Lyle learned how to box while he was serving time in Colorado State Prison for a gang related murder. Paroled in 1969, he made his pro boxing debut two years later at the age of 30. Lyle went undefeated in his first 19 fights before losing a unaminous decision to Jerry Quarry in Madison Square Garden in 1973. After losing to Quarry, Lyle won eleven fights and had a draw before losing a unaminous decision to Jimmy Young in February 1975.
Despite losing to Young, Lyle would get a title shot at Muhammad Ali three months later. Lyle took Ali to the limit and was ahead in the fight at the end of ten rounds. But the referee would controversially stop the fight in the 11th round after Ali threw a flurry of punches.
After defeating Earnie Shavers in September 1975 in front of his hometown fans in Denver, Lyle would be matched up against George Foreman in Las Vegas in January 1976. It was Foreman’s first fight since losing to Ali in the Rumble in the Jungle in Zaire in 1974. It would prove to be Lyle’s most memorable fight.

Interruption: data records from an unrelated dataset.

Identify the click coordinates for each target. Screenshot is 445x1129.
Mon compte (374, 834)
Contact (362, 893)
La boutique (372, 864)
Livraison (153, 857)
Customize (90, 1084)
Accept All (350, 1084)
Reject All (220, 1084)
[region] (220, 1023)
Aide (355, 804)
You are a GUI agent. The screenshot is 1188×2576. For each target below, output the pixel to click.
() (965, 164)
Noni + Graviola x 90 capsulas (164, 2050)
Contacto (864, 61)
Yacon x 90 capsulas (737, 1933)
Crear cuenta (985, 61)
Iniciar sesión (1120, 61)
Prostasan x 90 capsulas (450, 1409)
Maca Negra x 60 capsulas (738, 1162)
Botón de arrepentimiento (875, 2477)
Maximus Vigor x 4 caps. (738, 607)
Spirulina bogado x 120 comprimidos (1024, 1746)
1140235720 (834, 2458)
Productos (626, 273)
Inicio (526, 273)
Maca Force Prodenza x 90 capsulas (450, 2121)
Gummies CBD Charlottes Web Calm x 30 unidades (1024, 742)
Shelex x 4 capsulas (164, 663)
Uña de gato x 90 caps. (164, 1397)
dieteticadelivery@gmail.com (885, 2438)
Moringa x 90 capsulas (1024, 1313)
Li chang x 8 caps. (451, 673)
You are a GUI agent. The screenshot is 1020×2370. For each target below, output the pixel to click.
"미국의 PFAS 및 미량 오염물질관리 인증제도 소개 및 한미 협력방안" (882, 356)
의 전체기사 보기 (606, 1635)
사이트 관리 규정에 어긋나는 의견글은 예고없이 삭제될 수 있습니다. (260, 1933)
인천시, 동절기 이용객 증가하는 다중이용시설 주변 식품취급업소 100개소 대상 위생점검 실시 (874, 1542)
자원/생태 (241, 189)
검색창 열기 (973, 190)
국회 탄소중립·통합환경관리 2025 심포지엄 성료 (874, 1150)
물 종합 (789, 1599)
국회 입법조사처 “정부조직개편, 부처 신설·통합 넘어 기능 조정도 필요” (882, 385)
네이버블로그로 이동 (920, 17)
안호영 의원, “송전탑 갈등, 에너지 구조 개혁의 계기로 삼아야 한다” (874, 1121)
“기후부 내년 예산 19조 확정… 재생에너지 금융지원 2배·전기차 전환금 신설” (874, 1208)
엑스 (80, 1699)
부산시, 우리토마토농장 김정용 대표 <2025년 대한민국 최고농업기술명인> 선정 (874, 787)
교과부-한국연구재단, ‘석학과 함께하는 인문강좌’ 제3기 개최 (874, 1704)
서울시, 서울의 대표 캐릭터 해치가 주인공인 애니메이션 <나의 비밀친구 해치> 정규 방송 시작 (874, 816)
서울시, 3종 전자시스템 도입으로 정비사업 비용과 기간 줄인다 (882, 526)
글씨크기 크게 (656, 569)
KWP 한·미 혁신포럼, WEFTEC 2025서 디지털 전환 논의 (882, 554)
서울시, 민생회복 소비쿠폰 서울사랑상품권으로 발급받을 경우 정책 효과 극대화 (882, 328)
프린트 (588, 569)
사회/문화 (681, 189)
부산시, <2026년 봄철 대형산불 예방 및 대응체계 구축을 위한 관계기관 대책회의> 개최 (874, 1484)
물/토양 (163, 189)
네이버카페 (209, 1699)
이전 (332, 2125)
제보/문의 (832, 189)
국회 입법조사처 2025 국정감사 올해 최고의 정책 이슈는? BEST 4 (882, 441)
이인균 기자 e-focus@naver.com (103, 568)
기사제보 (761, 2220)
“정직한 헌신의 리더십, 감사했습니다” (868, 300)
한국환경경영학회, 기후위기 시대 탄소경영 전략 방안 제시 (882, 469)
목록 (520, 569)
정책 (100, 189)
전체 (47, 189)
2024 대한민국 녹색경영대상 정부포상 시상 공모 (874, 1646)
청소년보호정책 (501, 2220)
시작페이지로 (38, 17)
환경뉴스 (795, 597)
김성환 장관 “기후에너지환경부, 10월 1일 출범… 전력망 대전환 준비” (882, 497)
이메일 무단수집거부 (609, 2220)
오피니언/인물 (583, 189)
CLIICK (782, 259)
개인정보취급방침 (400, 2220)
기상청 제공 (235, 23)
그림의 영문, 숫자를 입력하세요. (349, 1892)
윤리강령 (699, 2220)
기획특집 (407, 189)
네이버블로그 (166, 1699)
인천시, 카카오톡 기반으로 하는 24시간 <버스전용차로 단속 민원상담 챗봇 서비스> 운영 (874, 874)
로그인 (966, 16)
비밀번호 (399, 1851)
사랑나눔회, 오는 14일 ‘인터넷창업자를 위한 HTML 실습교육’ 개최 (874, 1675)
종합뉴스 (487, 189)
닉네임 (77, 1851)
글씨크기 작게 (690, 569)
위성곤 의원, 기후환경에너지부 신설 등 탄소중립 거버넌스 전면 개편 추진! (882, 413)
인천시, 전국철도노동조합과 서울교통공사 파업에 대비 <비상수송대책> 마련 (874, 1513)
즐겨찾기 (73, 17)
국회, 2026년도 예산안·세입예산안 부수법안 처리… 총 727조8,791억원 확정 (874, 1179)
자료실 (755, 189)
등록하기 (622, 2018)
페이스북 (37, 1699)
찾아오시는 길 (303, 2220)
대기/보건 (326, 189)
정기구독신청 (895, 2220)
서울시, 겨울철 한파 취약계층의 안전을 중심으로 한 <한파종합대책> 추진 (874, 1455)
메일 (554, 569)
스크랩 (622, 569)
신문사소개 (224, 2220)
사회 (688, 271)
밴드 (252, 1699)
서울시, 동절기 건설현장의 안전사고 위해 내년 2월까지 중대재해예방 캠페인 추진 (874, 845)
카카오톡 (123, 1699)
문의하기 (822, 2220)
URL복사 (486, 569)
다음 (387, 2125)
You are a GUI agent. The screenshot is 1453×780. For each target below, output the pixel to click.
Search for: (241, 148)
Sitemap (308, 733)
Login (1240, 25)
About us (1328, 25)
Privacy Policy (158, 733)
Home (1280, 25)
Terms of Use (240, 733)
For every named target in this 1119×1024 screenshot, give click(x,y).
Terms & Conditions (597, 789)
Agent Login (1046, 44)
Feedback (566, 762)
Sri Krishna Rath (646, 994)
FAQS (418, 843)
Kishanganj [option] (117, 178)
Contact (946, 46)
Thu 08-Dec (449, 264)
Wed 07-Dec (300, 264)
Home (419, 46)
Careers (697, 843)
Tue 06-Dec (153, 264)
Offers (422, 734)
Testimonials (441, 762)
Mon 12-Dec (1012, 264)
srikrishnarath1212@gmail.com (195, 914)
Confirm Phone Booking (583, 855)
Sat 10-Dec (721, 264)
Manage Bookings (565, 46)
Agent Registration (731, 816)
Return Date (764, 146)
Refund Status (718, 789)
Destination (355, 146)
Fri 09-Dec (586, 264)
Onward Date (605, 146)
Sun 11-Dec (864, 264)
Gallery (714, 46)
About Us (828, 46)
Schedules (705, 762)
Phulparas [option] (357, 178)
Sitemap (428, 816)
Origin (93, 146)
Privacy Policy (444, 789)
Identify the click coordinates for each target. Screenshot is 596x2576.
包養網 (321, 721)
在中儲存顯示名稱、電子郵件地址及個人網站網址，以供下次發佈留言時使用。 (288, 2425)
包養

In the fourth round, Lyle knocked down Foreman twice while Foreman knocked him down once. Foreman would then knockout Lyle in the fifth round.
In 1978, Lyle stood trial for murdering his former road manager. However, Lyle claimed self-defense and a jury acquitted him. Lyle resumed his boxing career and would continue to fight until October 1980 when he was knocked out in the first round by Gerry Cooney. He came out of retirement nearly fifteen years later at the age of 54 in the hope of getting a rematch against George Foreman who had embarked on a successful comeback and by this time had become the heavyweight champion of the world. However, this fight would never come to fruition and Lyle hung up the gloves a few months later.
In recent years, Lyle ran a gym in Denver where he mentored up and coming boxers. Earlier this month, shortly after the death of Joe Frazier, Lyle conducted his last interview. Lyle never fought Frazier but greatly respected him. Ironically, the interviewer noted how good Lyle looked. Well, you know what they say about appearances.